Exercise: Carry on the notes on preparing copper salicylate below, picking up after the last step shown.

---------- Document segment

Why does it turn green, you ask?

Cu salicylate appears to have at least 2, maybe 3, stable isomers at room temperature. The one I like the best, because it's pretty, is sky-blue fine-needled crystals. The other is a tarry, taffy-like forest green form. The possible third one is an ochre-colored fine powder.

The reaction of CuCl and Na salicylate must be done cold, or you'll get a big wad of the green tar. First time I did it this way--did the reaction hot, and got a nice green tar ball. I put the tar ball in the freezer then a coffee grinder. When I washed it with cold water, it turned to the sky-blue phase. If it gets warm again, as during ball milling, it turns green again. This shouldn't affect performance, but then all three batches I've made to date have turned green from getting warm at some point during processing, so I really don't know yet.

I tried drying some of the Cu salicylate in the oven at 225 deg. F, and it turned ochre, but still seemed to burn just fine. That may be a third isomer.

So: We want to keep our Cu salicylate cold or at least room temperature at all times, if we can.

The tarry phase is also evil for another reason: We need to wash out the NaCl (common table salt) that is the other product of our reaction. Sodium has a strong yellow emission line that will turn our blue flame white, if we don't eliminate it. We want a fine powder, not a tar ball, for this washing process. (Though, for all I know, the tarry phase may effectively exclude the sodium. I'm just too ignorant to know anything about that.)

Other comments: This process *should* be pretty non-toxic. The precursors aren't too evil, and the (main) products are common table salt and a form of blue aspirin. Desultory research on the Internet reveals that both Cu salicylate and Na salicylate have been used as analgesics, so I figure they can't be that toxic. Don't know about any other reaction products, though. Oh, and hot CuCl solution ate the plating right off the metal spoon I used to stir it the first time. And the liquid resulting from the reaction attacks stainless steel rather fiercely, so I recommend using all plastic implements in this process.

Our goal is to do this reaction cold, then wash the result to remove the NaCl, while maintaining our pretty blue crystals. With this in mind, this is how I proceeded on my fourth try:
  • Dissolve 200 grams CuCl in ~1 cup boiling water.

  • Dissolve 240 grams Na salicylate in ~2 cups boiling water.

  • Cool both to ~50 deg. F in an ice water bath (quickly, to avoid precipitation).

  • Pour the CuCl solution slowly into the Na salicylate solution, stirring constantly. See the pretty green tarry phase form instantly!

--------------------
---------- Source data

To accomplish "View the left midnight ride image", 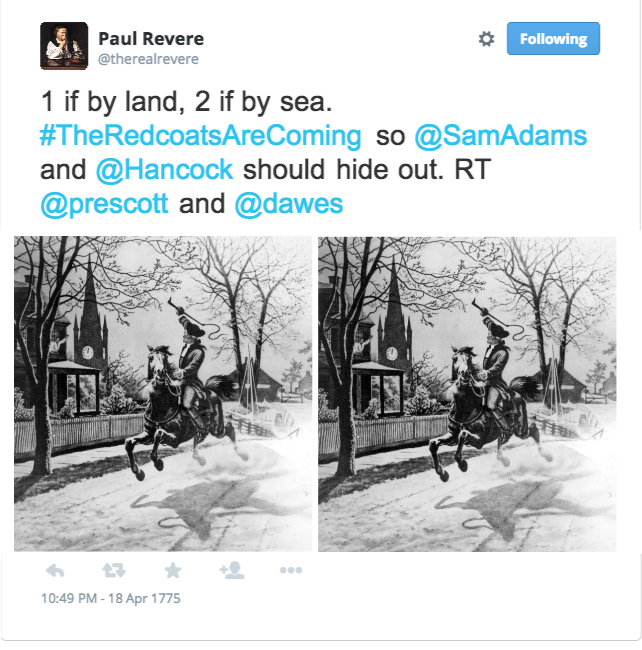I will pyautogui.click(x=163, y=394).
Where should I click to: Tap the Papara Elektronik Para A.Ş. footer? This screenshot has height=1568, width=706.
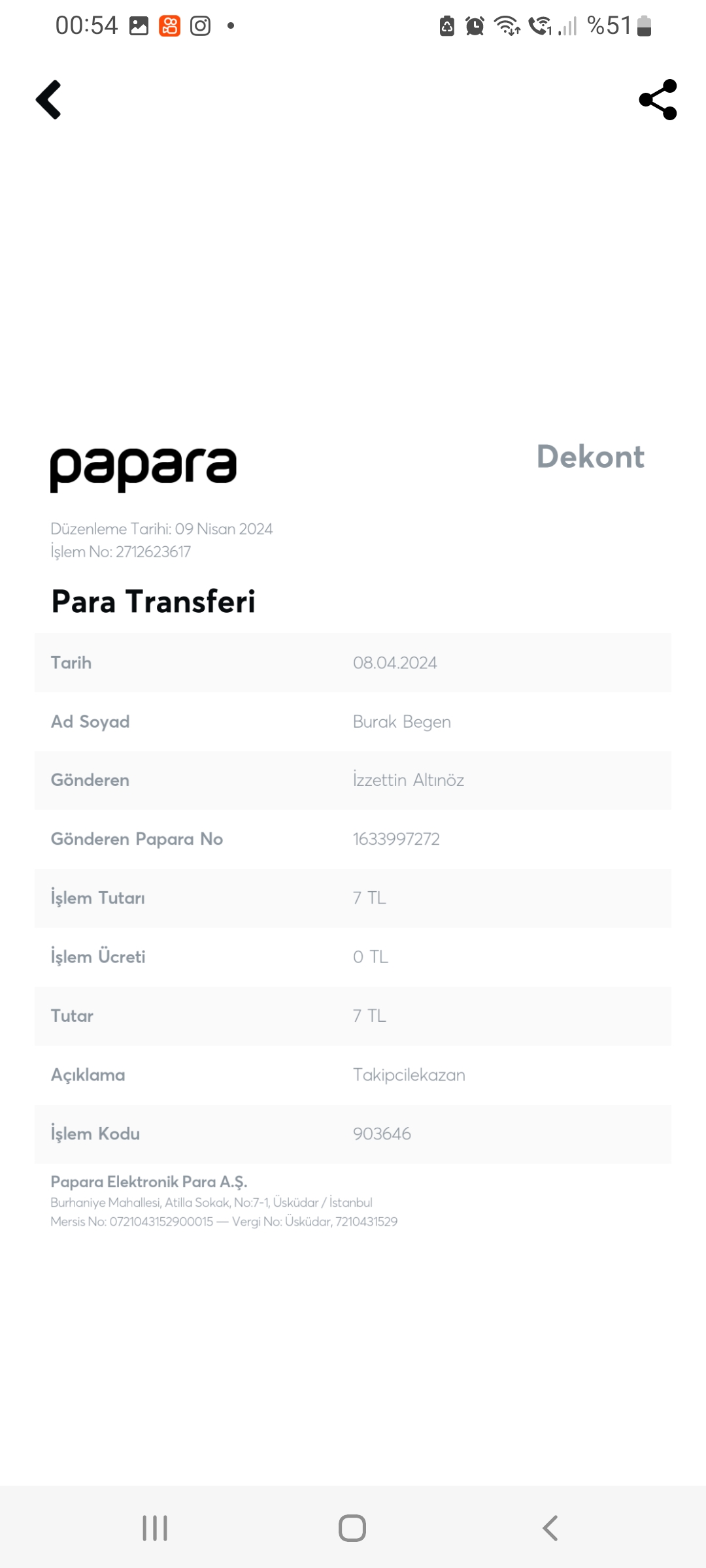coord(149,1182)
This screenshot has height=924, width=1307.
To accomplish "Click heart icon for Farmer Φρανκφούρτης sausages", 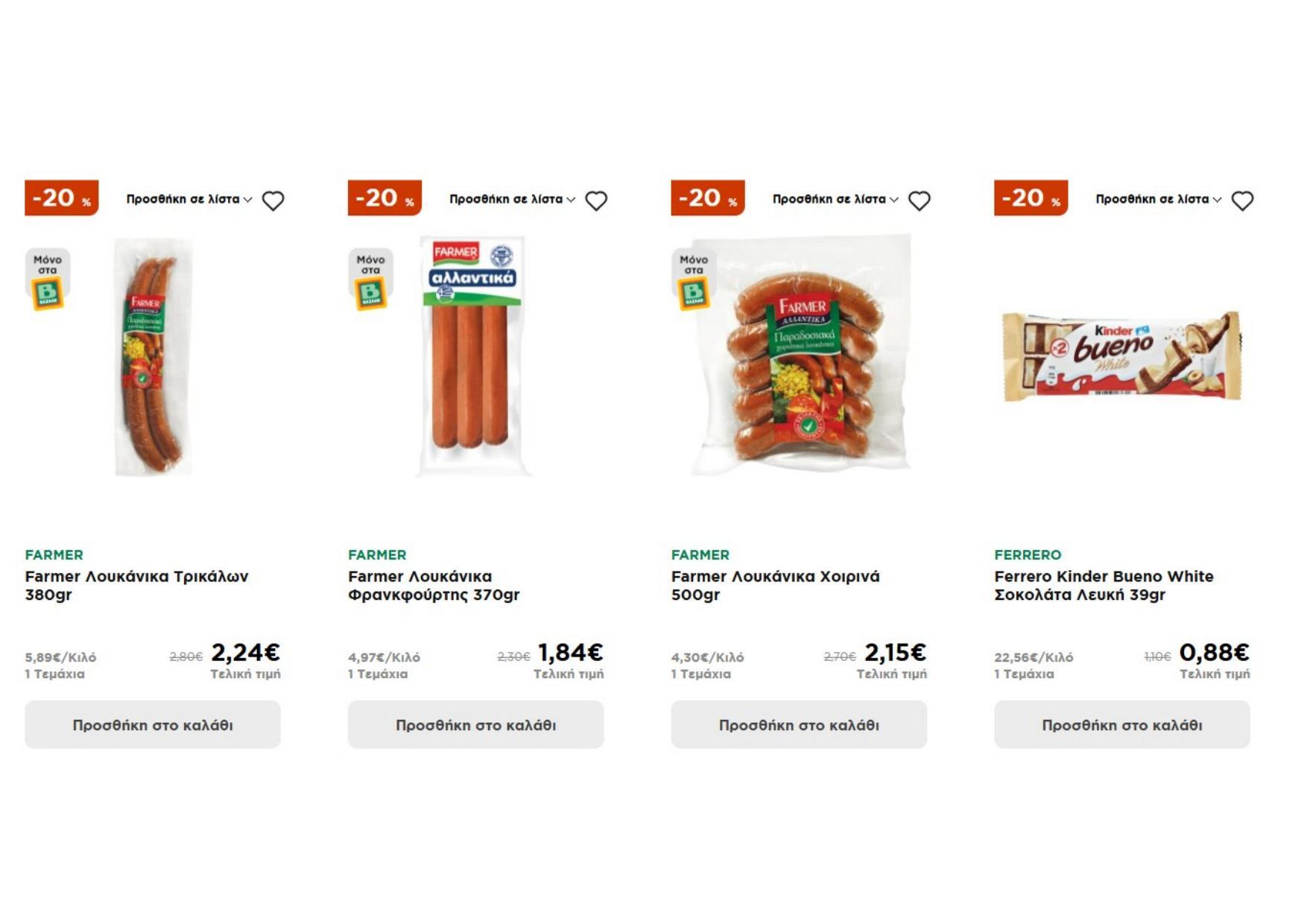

--------------------

Task result:
  • Stir constantly with a large plastic spoon for ~3 minutes.

  • For the first few minutes, the solution will stay a very dark forest green. Then a phase transition takes place, possibly even before you finish stirring in the CuCl solution. The blue crystals form rather rapidly. As this happens, the mixture goes from a liquid solution to fairly dense sky-blue slurry. (Really cool to watch--have the family gather round!) If the slurry becomes too dense to stir, just add more water, which also helps to wash out the NaCl

    [Then it was late, so I put it in the fridge overnight.]

  • Pour a bunch of the slurry into a coffee filter cone with standard coffee filter paper. Let it drip for an hour or so.

  • Remove the filter paper and semi-solid slurry and place it on a sequence of folded-up paper towels, replacing each paper towel when it is soaked.

  • When the paper towels stop absorbing water, dump the filtrate back into your reaction vessel and wash with ~1 liter or quart of cold water. Wash at least twice.

  • If you want to maximize your yield, you could skip the washing. If you want to intensify your blue, you might want to do several washings to get rid of that sodium.

  • Repeat the filtering process and allow the Cu salicylate to air-dry for as long as it takes.

  • Then you can mill up some comp!
The paper towels are my conjectured cheap hillbilly chromatography; an effort to draw the NaCl out of the Cu salicylate in a process akin to how they make weapons-grade plutonium, only different. I may be completely full of it with this step, but what the heck; "seems like a good idea."

Have fun, and please trade notes and improvements to this hillbilly process of mine!